● **Required action**
Across the records that follow, determine how many lines contain "calendar" and give only the resulting number.

● **Data**
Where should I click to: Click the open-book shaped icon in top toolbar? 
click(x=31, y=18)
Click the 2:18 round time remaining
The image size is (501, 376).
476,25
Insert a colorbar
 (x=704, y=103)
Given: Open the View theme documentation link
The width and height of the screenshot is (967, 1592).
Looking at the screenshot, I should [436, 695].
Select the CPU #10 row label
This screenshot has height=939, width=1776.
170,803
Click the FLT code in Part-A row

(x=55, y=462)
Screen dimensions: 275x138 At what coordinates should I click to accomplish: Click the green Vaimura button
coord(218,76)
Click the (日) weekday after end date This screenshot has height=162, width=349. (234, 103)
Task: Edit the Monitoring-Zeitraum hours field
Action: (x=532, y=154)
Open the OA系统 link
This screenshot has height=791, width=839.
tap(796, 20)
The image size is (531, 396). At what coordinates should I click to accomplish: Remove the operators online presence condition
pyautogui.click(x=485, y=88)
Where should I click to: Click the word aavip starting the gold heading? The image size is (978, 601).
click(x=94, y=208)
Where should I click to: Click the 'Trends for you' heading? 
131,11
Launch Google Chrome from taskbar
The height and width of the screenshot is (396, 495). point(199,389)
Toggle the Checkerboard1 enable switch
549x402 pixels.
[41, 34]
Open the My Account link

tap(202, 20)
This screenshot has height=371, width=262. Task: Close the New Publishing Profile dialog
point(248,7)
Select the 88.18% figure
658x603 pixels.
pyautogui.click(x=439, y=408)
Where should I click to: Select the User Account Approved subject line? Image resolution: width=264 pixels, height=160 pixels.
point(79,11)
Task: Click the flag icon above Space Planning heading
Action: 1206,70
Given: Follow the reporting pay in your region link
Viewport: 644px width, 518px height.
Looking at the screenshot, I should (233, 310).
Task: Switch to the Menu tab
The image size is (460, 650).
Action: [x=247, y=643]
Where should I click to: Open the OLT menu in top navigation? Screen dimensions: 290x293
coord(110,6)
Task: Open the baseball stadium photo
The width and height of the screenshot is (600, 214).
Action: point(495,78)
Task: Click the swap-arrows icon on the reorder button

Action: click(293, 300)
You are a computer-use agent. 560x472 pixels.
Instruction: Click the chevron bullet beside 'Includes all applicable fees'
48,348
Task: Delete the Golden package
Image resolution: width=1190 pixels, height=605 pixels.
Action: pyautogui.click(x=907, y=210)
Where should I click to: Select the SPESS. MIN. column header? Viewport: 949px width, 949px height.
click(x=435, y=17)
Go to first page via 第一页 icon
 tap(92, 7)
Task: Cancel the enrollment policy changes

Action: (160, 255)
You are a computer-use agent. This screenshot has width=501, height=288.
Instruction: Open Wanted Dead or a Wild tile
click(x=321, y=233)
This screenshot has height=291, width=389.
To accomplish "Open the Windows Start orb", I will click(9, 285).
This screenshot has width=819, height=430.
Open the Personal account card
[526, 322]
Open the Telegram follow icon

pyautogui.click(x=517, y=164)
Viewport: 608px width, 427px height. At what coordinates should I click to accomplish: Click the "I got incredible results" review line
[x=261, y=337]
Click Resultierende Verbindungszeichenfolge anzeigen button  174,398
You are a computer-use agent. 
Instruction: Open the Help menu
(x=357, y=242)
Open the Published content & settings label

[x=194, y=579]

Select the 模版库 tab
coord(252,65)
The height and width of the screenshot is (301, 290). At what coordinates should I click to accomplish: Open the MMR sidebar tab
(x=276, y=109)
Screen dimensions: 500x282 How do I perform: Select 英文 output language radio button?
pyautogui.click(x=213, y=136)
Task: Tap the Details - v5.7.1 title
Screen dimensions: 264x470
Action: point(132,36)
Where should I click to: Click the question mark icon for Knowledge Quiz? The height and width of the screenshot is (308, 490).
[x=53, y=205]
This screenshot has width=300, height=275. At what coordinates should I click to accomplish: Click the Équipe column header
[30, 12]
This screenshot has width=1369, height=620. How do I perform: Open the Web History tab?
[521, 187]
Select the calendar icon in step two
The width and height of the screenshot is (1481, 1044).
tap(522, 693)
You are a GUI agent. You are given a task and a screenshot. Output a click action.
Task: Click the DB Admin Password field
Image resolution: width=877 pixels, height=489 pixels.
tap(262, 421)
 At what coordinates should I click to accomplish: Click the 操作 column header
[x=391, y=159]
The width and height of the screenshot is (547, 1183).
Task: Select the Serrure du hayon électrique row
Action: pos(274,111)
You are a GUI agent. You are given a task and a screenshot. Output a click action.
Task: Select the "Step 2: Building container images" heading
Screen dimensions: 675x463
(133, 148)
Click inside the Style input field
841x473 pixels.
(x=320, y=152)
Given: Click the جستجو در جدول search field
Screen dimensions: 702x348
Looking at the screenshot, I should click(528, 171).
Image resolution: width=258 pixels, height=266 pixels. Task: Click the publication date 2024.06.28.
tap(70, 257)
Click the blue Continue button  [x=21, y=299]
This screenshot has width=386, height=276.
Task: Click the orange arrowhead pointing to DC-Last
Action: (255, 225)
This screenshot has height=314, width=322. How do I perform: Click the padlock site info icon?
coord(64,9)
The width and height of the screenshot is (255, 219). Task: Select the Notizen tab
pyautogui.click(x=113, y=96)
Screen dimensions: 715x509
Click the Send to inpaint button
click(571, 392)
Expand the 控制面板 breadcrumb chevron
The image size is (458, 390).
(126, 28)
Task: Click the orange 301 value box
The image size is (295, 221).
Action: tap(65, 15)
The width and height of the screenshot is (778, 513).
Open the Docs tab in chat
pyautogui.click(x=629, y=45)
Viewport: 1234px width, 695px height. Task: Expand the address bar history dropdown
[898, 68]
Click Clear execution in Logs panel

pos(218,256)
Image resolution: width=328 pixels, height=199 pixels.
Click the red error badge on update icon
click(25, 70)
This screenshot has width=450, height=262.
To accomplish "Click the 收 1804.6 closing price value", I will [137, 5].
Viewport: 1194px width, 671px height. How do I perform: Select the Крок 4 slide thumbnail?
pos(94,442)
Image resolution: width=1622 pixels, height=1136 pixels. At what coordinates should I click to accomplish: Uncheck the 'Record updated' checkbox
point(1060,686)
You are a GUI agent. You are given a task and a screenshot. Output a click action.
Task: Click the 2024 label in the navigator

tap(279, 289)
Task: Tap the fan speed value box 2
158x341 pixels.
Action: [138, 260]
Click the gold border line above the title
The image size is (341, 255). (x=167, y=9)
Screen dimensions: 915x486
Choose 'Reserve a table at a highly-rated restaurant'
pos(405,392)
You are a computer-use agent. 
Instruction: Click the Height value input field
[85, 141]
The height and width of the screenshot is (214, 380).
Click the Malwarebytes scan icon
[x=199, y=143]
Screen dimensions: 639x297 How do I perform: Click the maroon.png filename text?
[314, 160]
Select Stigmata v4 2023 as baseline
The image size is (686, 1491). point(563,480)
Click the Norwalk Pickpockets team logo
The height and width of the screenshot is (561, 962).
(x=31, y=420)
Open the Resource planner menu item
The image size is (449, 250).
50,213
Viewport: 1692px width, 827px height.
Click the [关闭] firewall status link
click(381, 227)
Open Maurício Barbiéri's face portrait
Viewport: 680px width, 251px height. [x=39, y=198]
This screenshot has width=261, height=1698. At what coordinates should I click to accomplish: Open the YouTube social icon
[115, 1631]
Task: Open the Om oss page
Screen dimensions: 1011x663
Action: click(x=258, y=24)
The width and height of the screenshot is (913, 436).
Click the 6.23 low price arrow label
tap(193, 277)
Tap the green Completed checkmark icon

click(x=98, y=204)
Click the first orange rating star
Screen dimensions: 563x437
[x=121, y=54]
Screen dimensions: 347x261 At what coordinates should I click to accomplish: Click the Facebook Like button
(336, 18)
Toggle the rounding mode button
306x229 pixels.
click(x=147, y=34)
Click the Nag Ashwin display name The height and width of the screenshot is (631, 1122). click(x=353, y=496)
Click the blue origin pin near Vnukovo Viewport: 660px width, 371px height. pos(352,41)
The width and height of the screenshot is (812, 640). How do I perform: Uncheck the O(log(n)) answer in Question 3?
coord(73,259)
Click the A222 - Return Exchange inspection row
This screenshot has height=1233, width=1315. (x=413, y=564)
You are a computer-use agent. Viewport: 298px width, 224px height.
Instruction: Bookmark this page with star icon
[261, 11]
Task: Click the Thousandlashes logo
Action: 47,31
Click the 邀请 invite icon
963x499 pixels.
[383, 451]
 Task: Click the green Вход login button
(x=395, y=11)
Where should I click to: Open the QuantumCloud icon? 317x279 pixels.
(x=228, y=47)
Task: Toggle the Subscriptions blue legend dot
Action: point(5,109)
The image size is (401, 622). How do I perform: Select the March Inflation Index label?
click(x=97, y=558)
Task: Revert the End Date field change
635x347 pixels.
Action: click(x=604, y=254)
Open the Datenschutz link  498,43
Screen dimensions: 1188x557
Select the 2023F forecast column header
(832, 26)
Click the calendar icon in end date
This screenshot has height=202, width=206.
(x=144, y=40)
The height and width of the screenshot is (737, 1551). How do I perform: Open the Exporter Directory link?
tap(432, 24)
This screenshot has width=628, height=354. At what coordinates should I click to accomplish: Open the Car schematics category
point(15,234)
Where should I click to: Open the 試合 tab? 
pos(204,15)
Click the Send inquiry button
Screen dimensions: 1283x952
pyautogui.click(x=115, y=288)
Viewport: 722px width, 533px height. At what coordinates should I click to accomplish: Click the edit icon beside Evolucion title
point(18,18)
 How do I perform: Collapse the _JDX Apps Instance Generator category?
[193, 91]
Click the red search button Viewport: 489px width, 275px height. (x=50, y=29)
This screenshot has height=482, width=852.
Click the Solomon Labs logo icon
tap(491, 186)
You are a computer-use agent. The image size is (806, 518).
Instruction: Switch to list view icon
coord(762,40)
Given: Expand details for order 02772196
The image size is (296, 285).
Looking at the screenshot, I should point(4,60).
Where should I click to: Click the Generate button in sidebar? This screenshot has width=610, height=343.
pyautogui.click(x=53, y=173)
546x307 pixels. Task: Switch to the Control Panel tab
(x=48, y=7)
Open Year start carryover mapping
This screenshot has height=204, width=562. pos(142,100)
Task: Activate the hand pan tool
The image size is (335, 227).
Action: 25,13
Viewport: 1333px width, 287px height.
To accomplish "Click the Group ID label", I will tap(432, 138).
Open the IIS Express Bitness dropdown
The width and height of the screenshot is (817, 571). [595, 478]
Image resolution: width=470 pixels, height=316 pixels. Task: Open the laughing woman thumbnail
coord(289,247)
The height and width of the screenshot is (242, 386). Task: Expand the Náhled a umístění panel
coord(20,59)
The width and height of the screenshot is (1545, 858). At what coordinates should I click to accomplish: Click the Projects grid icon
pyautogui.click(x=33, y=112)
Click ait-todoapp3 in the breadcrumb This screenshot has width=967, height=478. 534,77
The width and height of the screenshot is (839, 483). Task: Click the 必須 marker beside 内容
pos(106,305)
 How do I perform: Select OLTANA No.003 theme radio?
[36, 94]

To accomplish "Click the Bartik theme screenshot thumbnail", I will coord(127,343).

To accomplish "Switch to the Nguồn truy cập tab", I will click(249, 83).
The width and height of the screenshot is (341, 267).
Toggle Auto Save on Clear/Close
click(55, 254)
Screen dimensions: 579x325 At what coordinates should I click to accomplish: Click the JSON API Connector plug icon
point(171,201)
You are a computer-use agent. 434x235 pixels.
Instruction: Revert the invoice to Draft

● **Solution to the problem**
2